→ SELECTED EXCERPT:
####################
Posted by Tim de Lisle at in Action: third Test

Crushed by the stuff of folklore





The icing on the cake for Australia. But what icing. © Getty Images
At Brisbane, they were remorseless. At Adelaide, they were first dogged, then ruthless. Today, the Australians were first determined, then majestic. England’s management have made many blunders in this series, but today wasn’t about the losing side. It was about the winners. This is the way Test matches should be won.

When Adam Gilchrist came in, at 365 for five, the game was virtually up. England were hardly going to make 400 to win the Test, or bat two days to draw it, so they were already praying for a monsoon in the midst of a drought. Gilchrist’s innings was the icing on the cake. But what icing.

Andrew Flintoff nearly got him early on, squirting to gully, and what followed underlined just how much Flintoff had achieved in keeping the greatest number seven in history quiet through a whole series. Once Flintoff took himself off, Gilchrist played Twenty20: two runs per ball, a couple of fours per over off the quicks, and a string of sixes that were so massive, they should really have been eights. It was magical stuff. This series hasn’t delivered the knife-edge excitement of 2005, but here was something to go into Ashes folklore.
####################
→ GIVEN REQUEST 1: According to the match report, what was the score when Adam Gilchrist came in to bat?

→ Items listed in a dataset:
####################
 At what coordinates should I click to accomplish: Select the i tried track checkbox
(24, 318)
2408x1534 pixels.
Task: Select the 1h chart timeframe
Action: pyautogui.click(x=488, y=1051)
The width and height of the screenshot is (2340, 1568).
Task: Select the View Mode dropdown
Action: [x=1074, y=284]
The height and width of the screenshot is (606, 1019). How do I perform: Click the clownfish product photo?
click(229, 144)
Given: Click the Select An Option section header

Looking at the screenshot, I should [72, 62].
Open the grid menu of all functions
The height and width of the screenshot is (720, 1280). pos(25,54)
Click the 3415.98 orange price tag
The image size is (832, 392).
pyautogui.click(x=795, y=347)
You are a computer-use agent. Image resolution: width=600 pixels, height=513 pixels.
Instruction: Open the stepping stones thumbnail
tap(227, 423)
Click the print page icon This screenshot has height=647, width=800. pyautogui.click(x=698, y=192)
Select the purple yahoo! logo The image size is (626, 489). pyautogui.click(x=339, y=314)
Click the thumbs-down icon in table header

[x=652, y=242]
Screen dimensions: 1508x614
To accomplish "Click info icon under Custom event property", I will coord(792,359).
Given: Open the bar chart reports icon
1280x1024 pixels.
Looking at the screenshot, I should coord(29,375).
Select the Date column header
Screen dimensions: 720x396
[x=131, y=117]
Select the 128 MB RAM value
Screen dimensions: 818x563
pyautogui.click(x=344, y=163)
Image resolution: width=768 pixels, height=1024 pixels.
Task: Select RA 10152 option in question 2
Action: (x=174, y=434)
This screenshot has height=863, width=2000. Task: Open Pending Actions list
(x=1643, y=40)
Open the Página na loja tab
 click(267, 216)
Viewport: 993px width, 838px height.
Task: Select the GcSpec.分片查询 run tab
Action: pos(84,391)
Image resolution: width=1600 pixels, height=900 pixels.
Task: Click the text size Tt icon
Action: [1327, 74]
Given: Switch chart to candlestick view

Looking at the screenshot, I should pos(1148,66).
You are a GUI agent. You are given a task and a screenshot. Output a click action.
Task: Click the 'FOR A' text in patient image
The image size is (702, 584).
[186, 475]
####################
→ GIVEN REQUEST 2: Copy out, word for word, the stretch of the records from the line containing "Given: Switch chart to candlestick view" through the end of the records.

→ WRITTEN RESPONSE 1: 365 for five.

→ WRITTEN RESPONSE 2:
Given: Switch chart to candlestick view

Looking at the screenshot, I should pos(1148,66).
You are a GUI agent. You are given a task and a screenshot. Output a click action.
Task: Click the 'FOR A' text in patient image
The image size is (702, 584).
[186, 475]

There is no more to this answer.